▸ WHAT NEEDS TO BE DONE:
Every line from the one with "This screenshot has height=819, width=1456." through the end of the entries below should be written out exactly; the pictures should not.

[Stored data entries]
----

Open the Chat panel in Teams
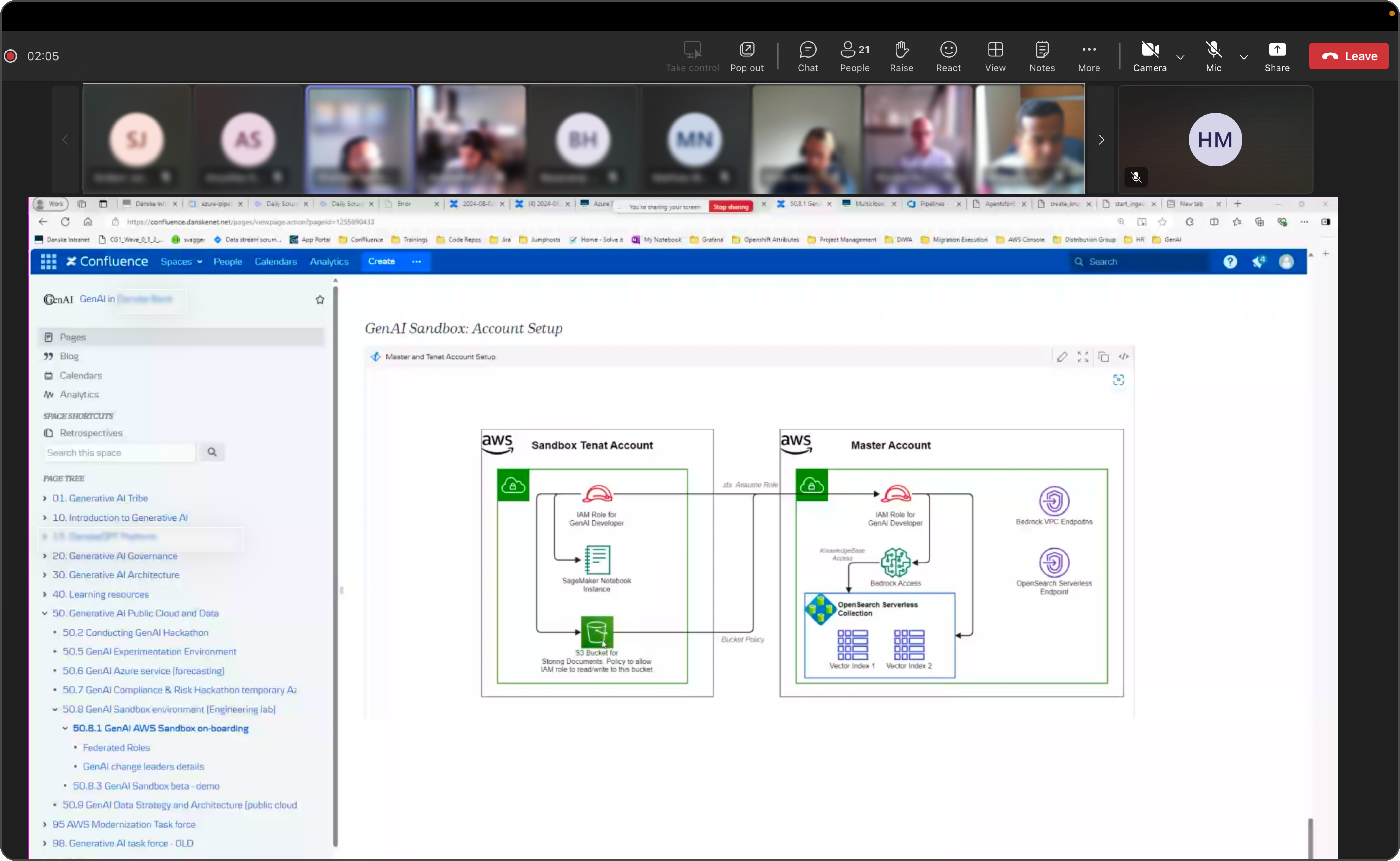This screenshot has height=861, width=1400. [x=807, y=56]
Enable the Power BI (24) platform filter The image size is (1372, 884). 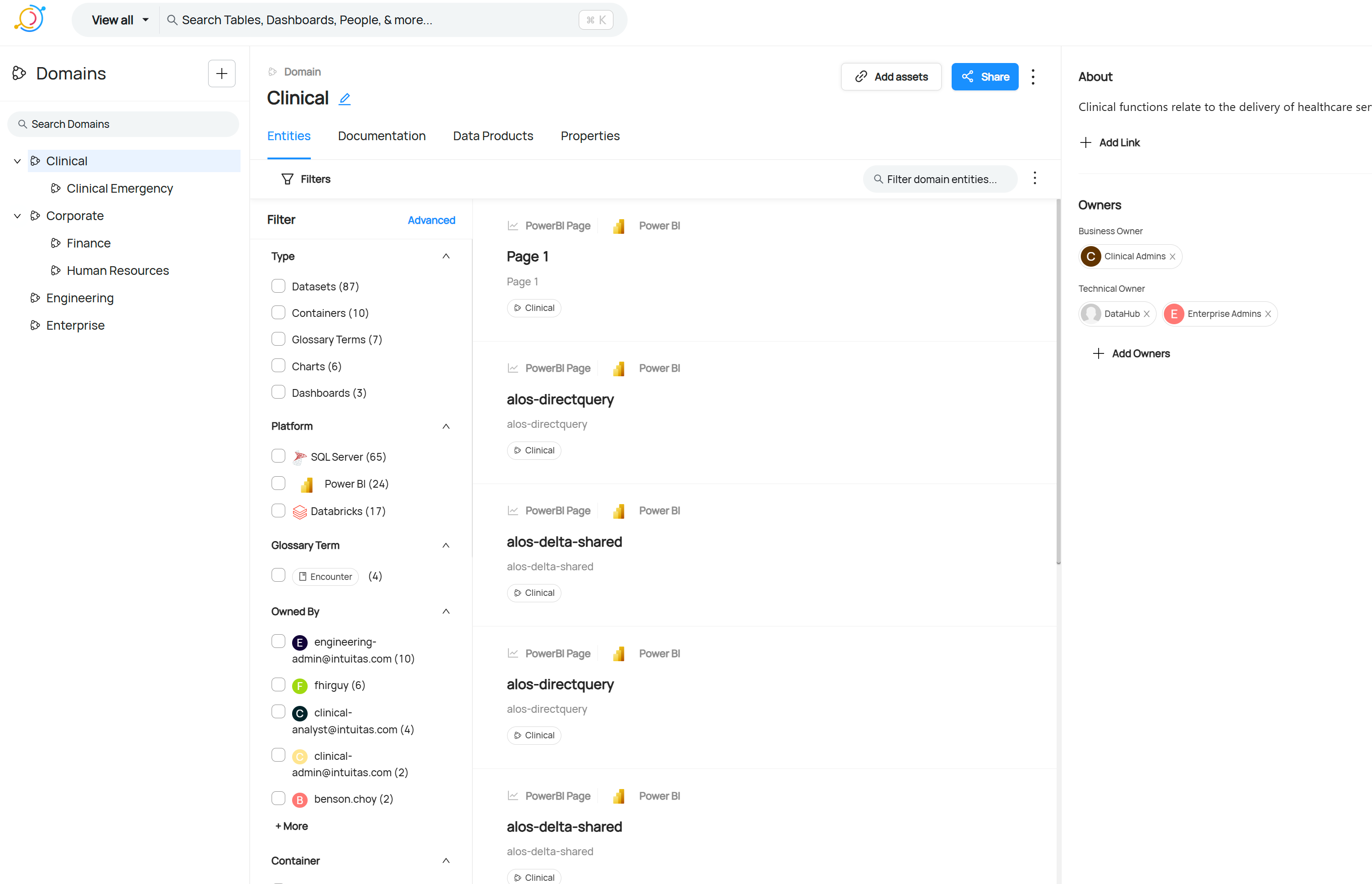(x=278, y=484)
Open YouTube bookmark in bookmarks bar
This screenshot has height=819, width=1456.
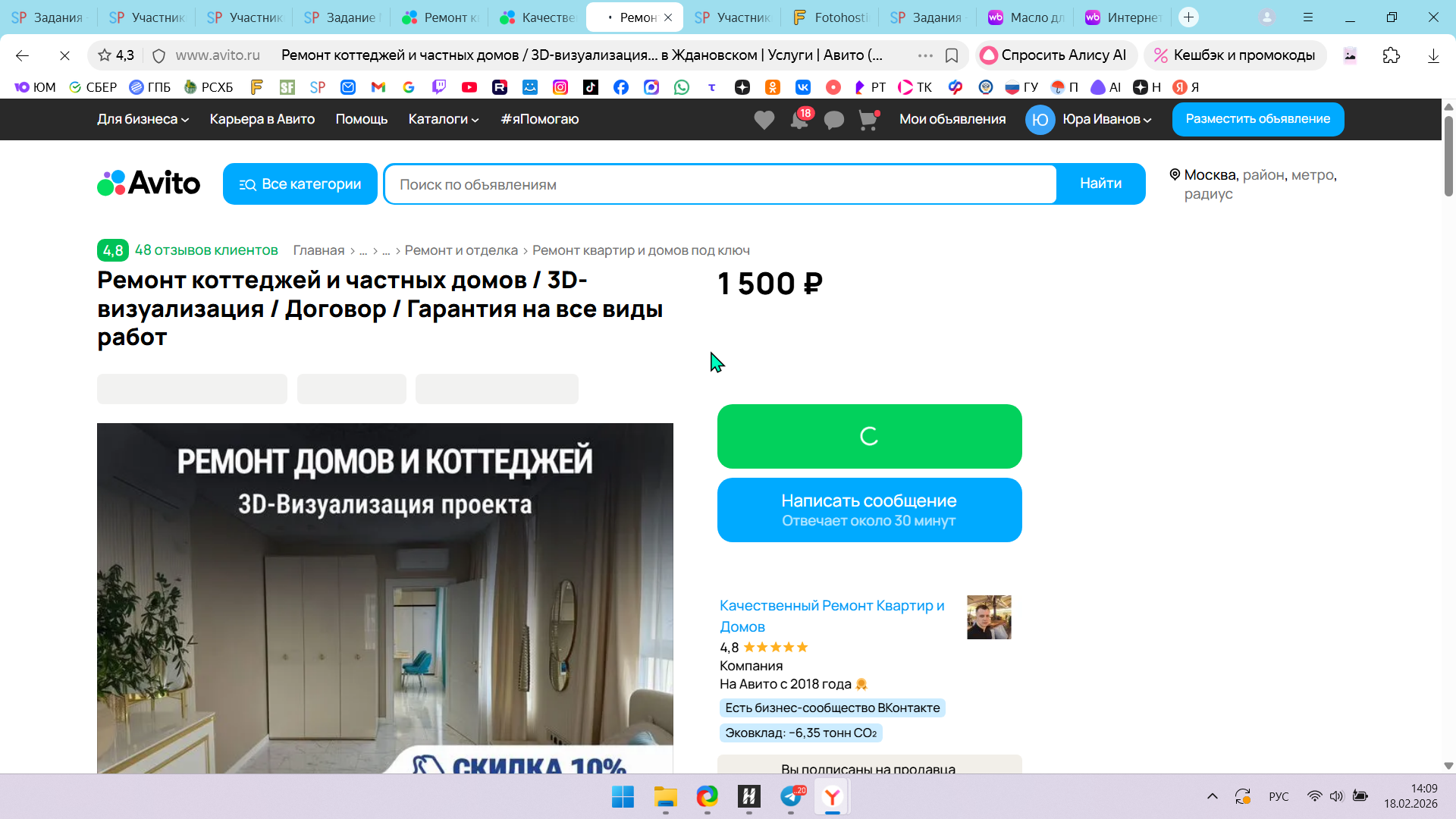469,87
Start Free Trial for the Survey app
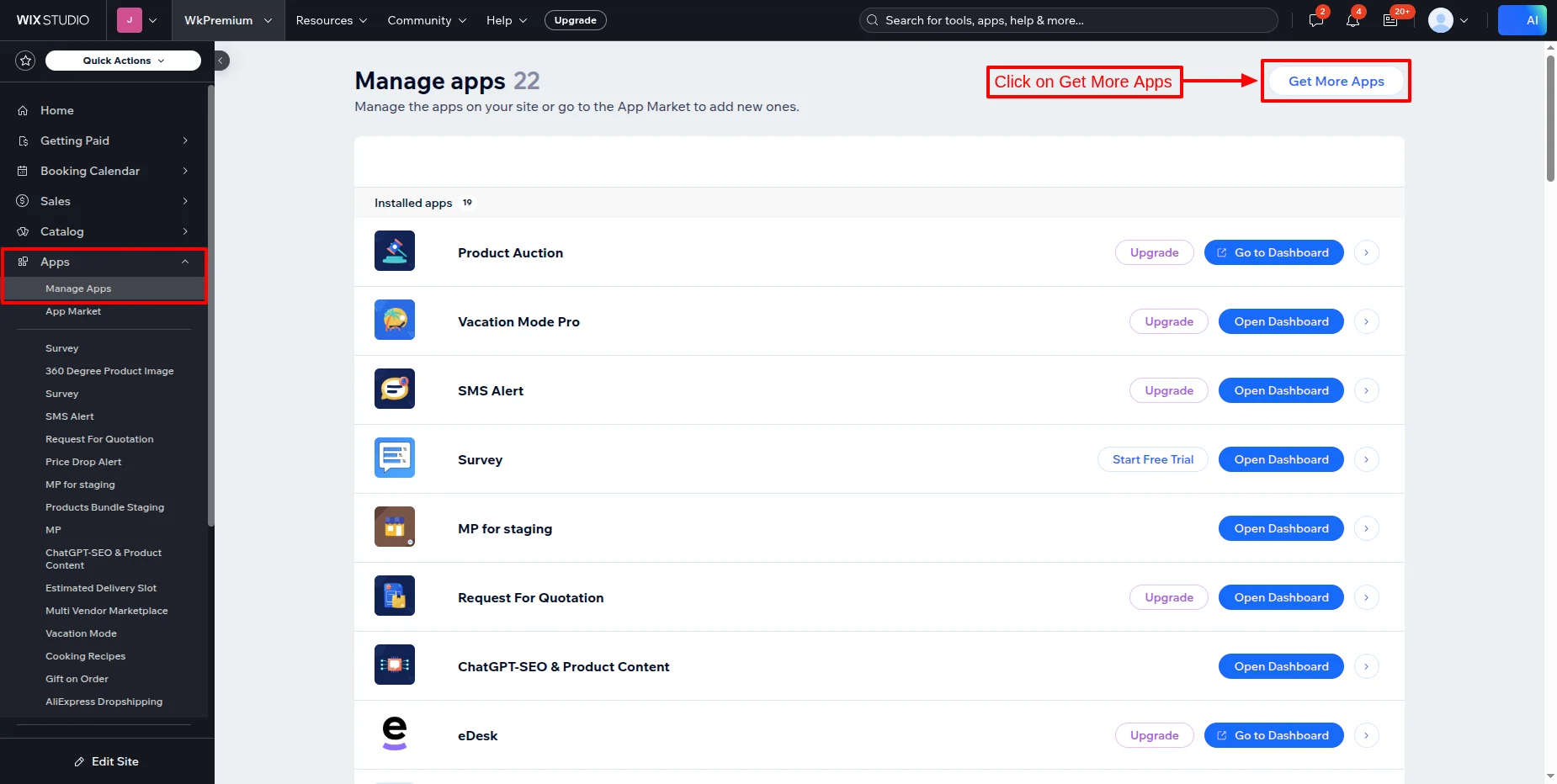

----

▸ OUTPUT FOR THIS TASK:
This screenshot has height=819, width=1456.
469,87
Start Free Trial for the Survey app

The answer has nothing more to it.